--- Lista de tarefas ---
- 1) Copie sem mudar nada, do texto sobre a batalha de Aljubarrota, tudo o que vai de "ambição desmedida por" até "44, vv. 7-8).".
- 2) No texto sobre a batalha de Aljubarrota, passe para o inglês esta frase: "Os efeitos desta batalha sobre os castelhanos são devastadores."

Os portugueses ganham novo ânimo e começam a fazer baixas

significativas do lado castelhano. Morrem os Mestres de Santiago, de

Calatrava (D. Pedro Álvares Pereira) e D. Diogo Álvares Pereira

juntamente com outros “arrenegados”. Morrem também elementos

do povo (“do vulgo vil”) e a bandeira castelhana é derrubada “aos

pés da lusitana” (est. 41, v.8).

TERCEIRA PARTE

Estâncias 42-44

A batalha chega ao fim, e o rei de Castela decide recuar, dadas as

inúmeras baixas. Os sobreviventes fogem para poderem ainda salvar

as próprias vidas (“e o temor/Lhe dá, não pés, mas asas à fugida” –

est. 43, vv. 3-4).

Os efeitos desta batalha sobre os castelhanos são devastadores.

Fogem, sentindo uma profunda dor pelas mortes, pela “fazenda

despendida”, pela “desonra e triste nojo” da derrota sofrida.

Enquanto batem em retirada, maldizem a guerra (est. 44, v.1), a

ambição desmedida por riqueza e territórios (vv. 3-4) que faz com

que o Povo seja a principal vítima (“Deixando tantas mães, tantas

esposas/Sem filhos, sem maridos, desditosas” – est. 44, vv. 7-8).

QUARTA PARTE

Estância 45

Após a batalha, o Mestre de Avis (D. João I) recolhe-se para o

campo e “com ofertas, despois, e romarias” (v.3) agradece a Deus

pela vitória conseguida neste conflito.

Em contrapartida, D. Nuno, que se distinguirá pelos altos feitos de

armas, após a batalha de Aljubarrota, parte para as terra

“Transtaganas”, onde continuava a pelejar (lutar) pela Pátria.

--- Dados fornecidos ---
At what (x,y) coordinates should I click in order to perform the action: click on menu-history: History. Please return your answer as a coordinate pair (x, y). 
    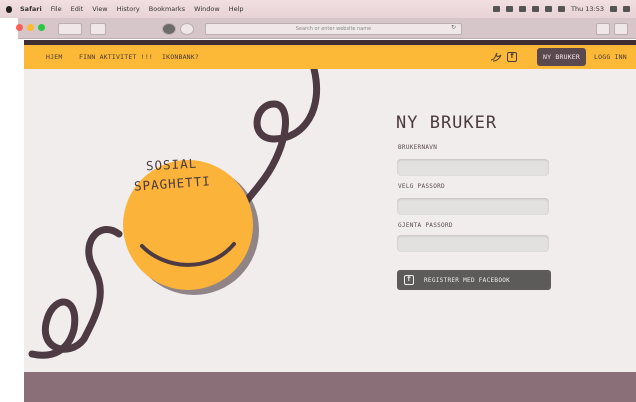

--- Respostas da atividade ---
- 1)
ambição desmedida por riqueza e territórios (vv. 3-4) que faz com

que o Povo seja a principal vítima (“Deixando tantas mães, tantas

esposas/Sem filhos, sem maridos, desditosas” – est. 44, vv. 7-8).

- 2) The effects of this battle on the Castilians are devastating.